[Stored data]
┄┄┄┄┄┄

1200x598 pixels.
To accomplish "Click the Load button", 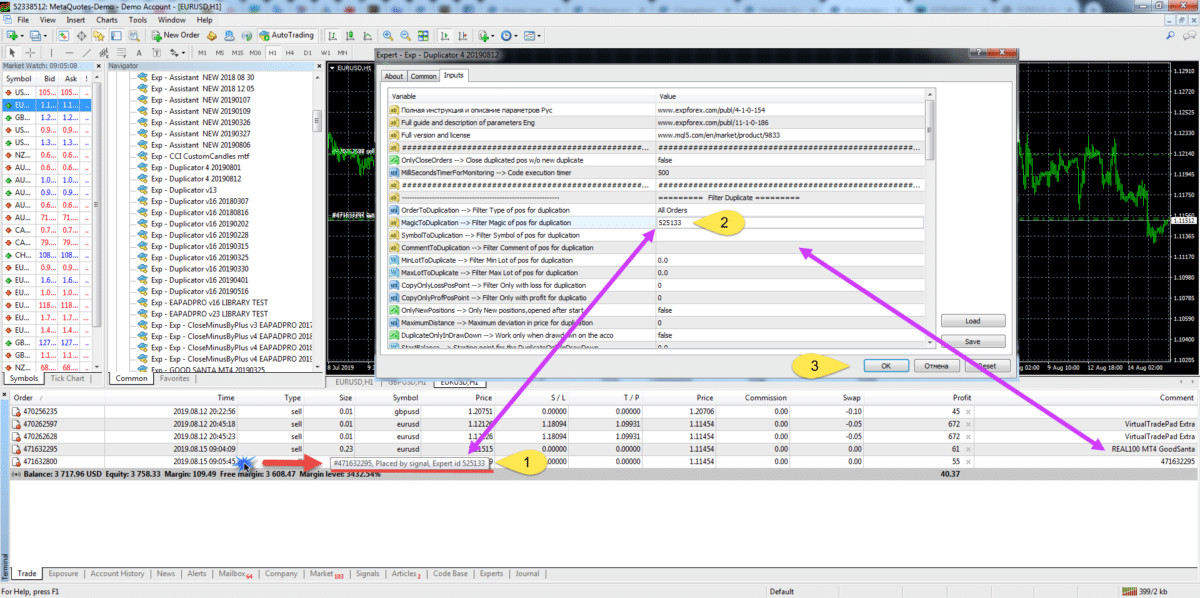I will pos(972,321).
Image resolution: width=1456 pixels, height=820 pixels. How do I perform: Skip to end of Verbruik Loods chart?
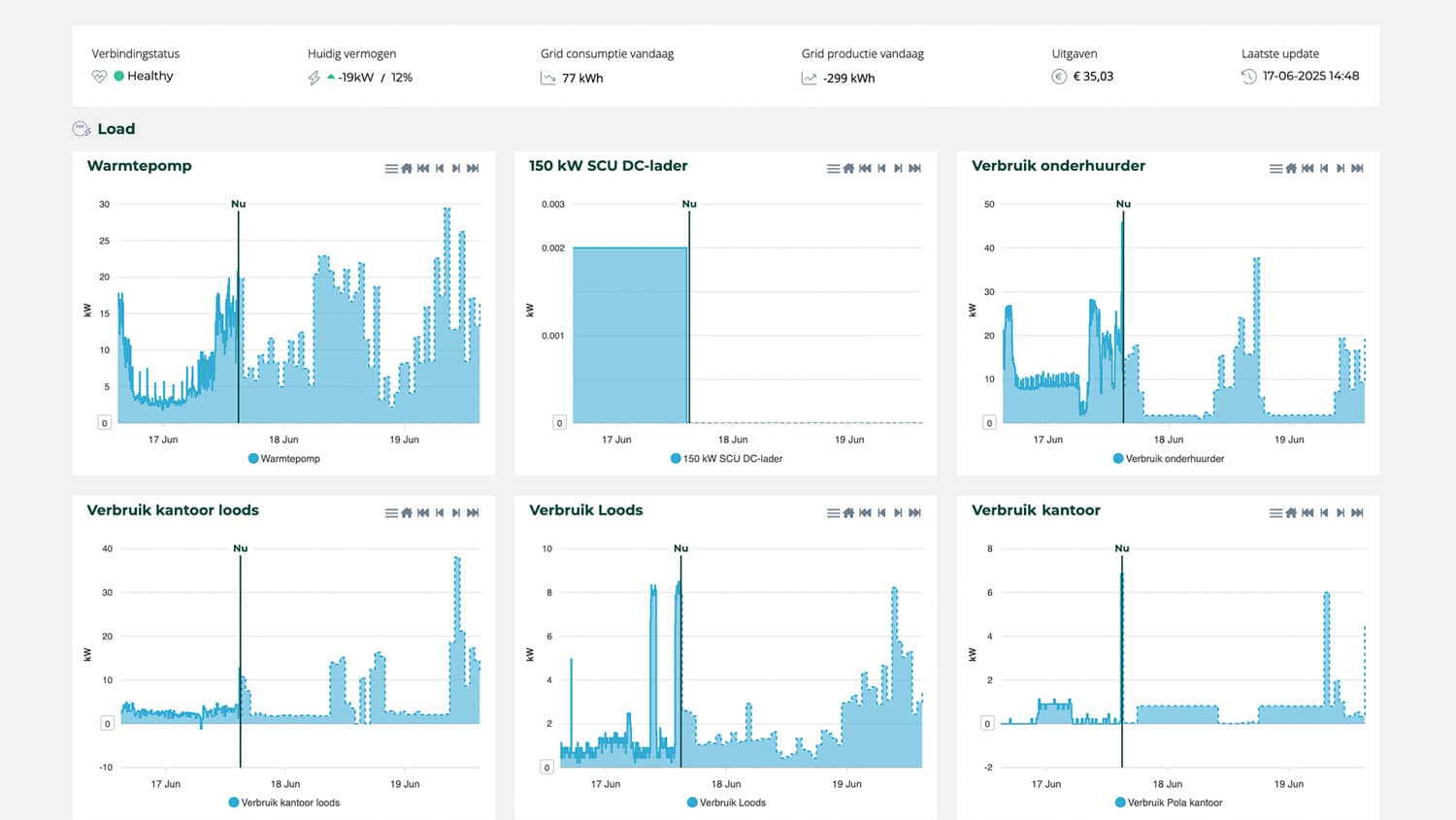914,513
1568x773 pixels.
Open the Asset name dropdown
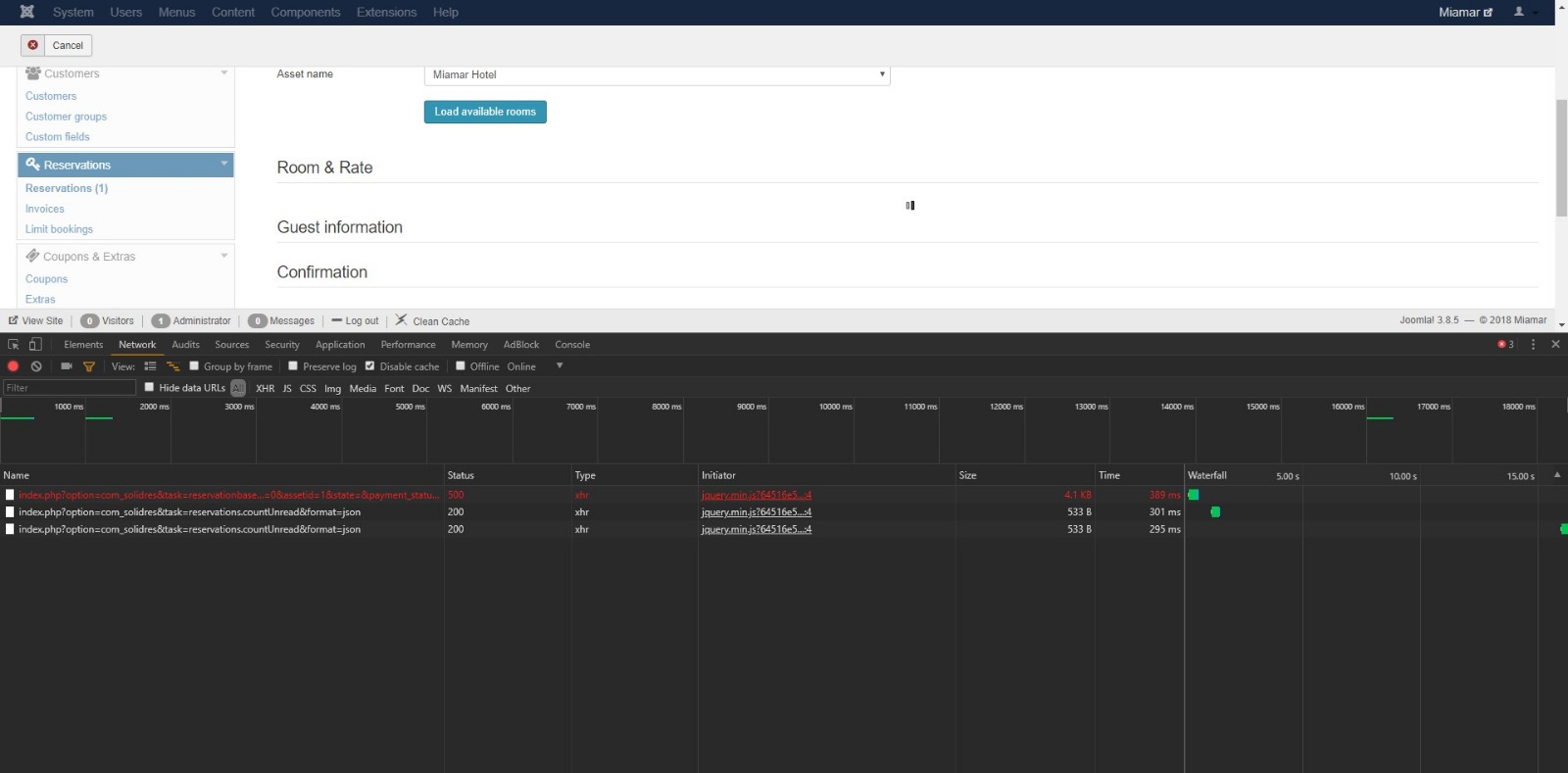point(657,74)
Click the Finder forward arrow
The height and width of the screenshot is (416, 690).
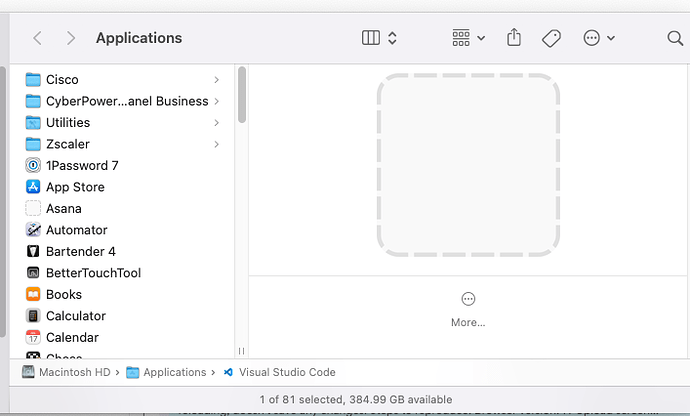[70, 38]
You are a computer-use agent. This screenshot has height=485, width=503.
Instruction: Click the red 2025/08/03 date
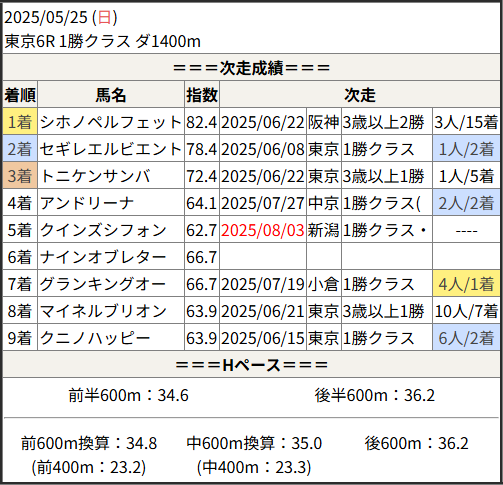(x=263, y=230)
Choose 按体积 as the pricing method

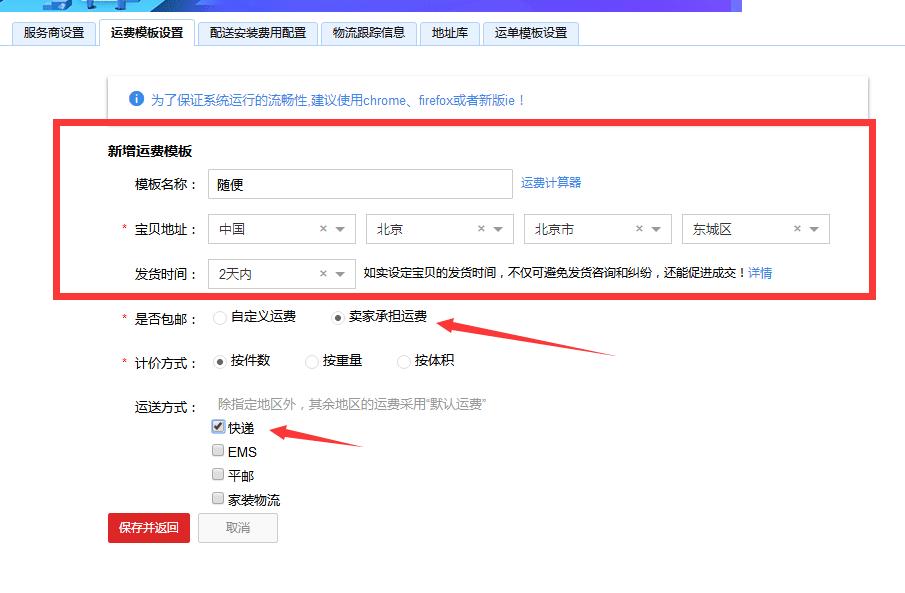click(403, 362)
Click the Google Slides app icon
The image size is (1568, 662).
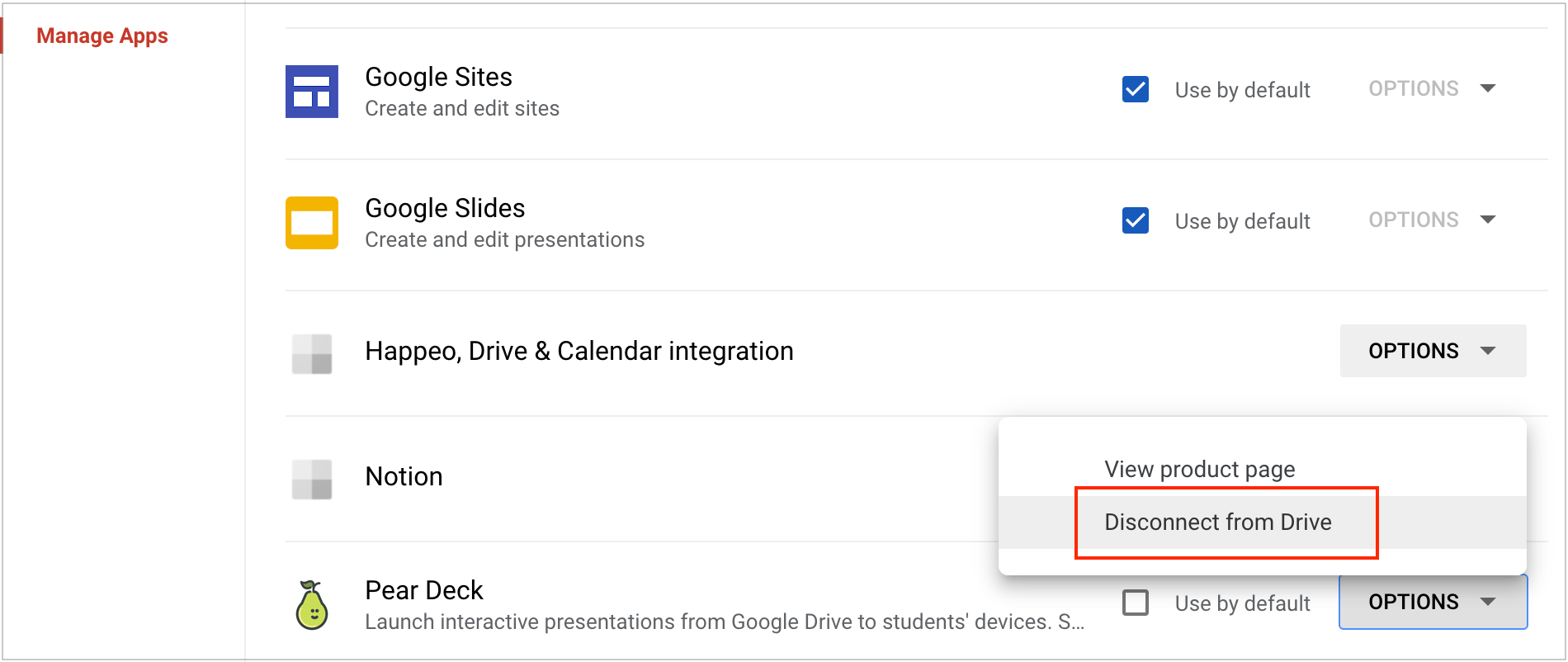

┄┄┄┄┄┄

Please reproduce exactly, and nothing more, the lines from the one containing "Open the Asset name dropdown" through the last line of the entries, both included; pictures stay out.

**EXERCISE RESULT:**
Open the Asset name dropdown
point(657,74)
Click the Finder forward arrow
The height and width of the screenshot is (416, 690).
[70, 38]
You are a computer-use agent. This screenshot has height=485, width=503.
Instruction: Click the red 2025/08/03 date
(x=263, y=230)
Choose 按体积 as the pricing method

click(403, 362)
Click the Google Slides app icon
The image size is (1568, 662).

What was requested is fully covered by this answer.